Reimers died in Prague.

==Works==
- "Grammatica Ranzoviana", 1580.
- Geodaesia Ranzoviana, Leipzig 1583.
- Fundamentum Astronomicum: id est. Nova doctrina sinuum et triangulorum. [Astronomical Foundation: A new doctrine of sines and triangles.], Straßburg 1588.
- Metamorphosis Logicae, Straßburg 1589.
- "Nicolai Raymari Ursi Dithmarsi Croius Puer seu Carmen Gratulatorium", Straßburg 1589.
- "Alt und auch Röm. Schreibkalender auff das Jahr 1593", Erfurt 1592.
- "Prognosticon Astrologicum dieses 1593. Jahrs", Erfurt 1592.
- "Alt und New Schreibcalender auff das Jahr 1594", Erfurt 1593.
- "Allegory to Emperor Rudolph II.", 1594.
- "Nicolai Raymari Ursi Dithmarsi Parentatio Iacobi Curtii", Prag 1594.

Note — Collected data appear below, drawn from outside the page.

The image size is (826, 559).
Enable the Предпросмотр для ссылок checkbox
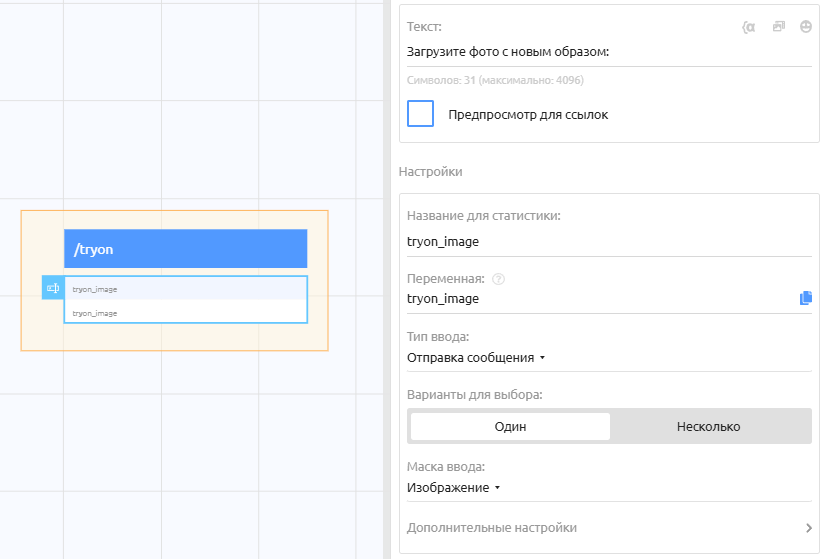pos(421,114)
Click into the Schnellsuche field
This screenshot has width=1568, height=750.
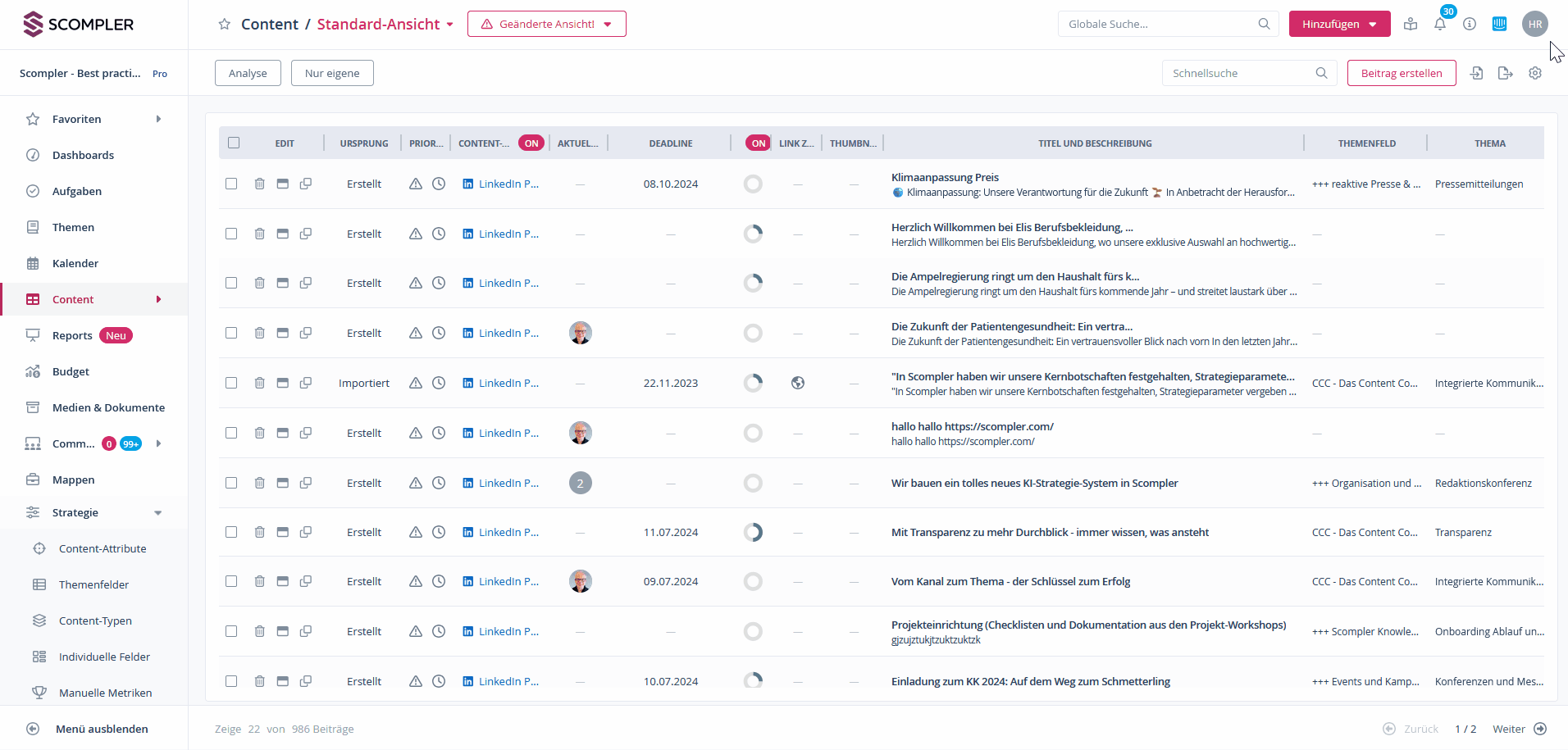pos(1238,73)
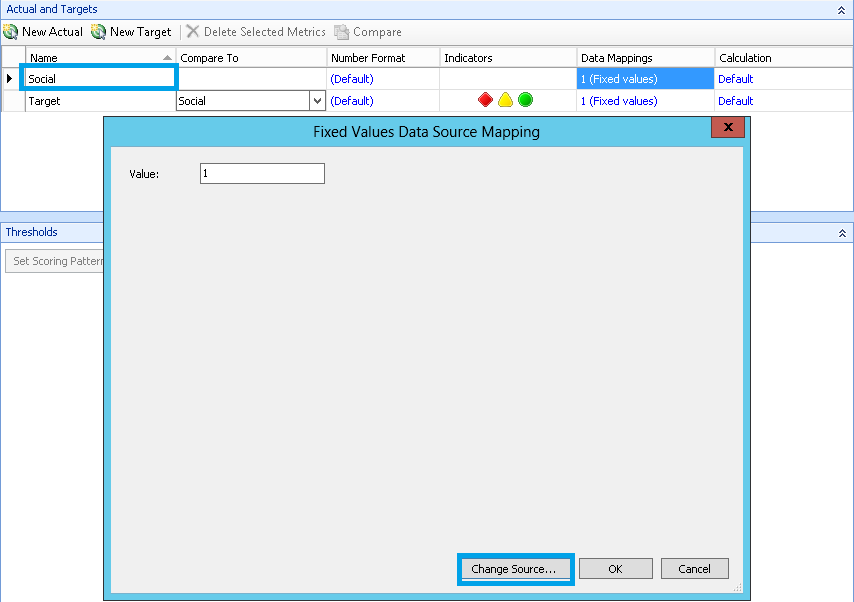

- Nicolai Raimari Ursi Dithmarsi de Astronomicis Hypothesibus, Prag 1597.
- Chronotheatron, Prag 1597.
- "Demonstratio Hipotheses Motuum Coelestium", Prag.
- Nicolai Raimari Ursi Dithmarsi Arithmetica Analytica vulgo Cosa oder Algebra, Frankfurt/Oder 1601.
- "Nicolai Raimari Ursi Ditmarsi Chronologische Beweisung", posthum Nürnberg 1606, Schleswig 1606, Schleswig 1666.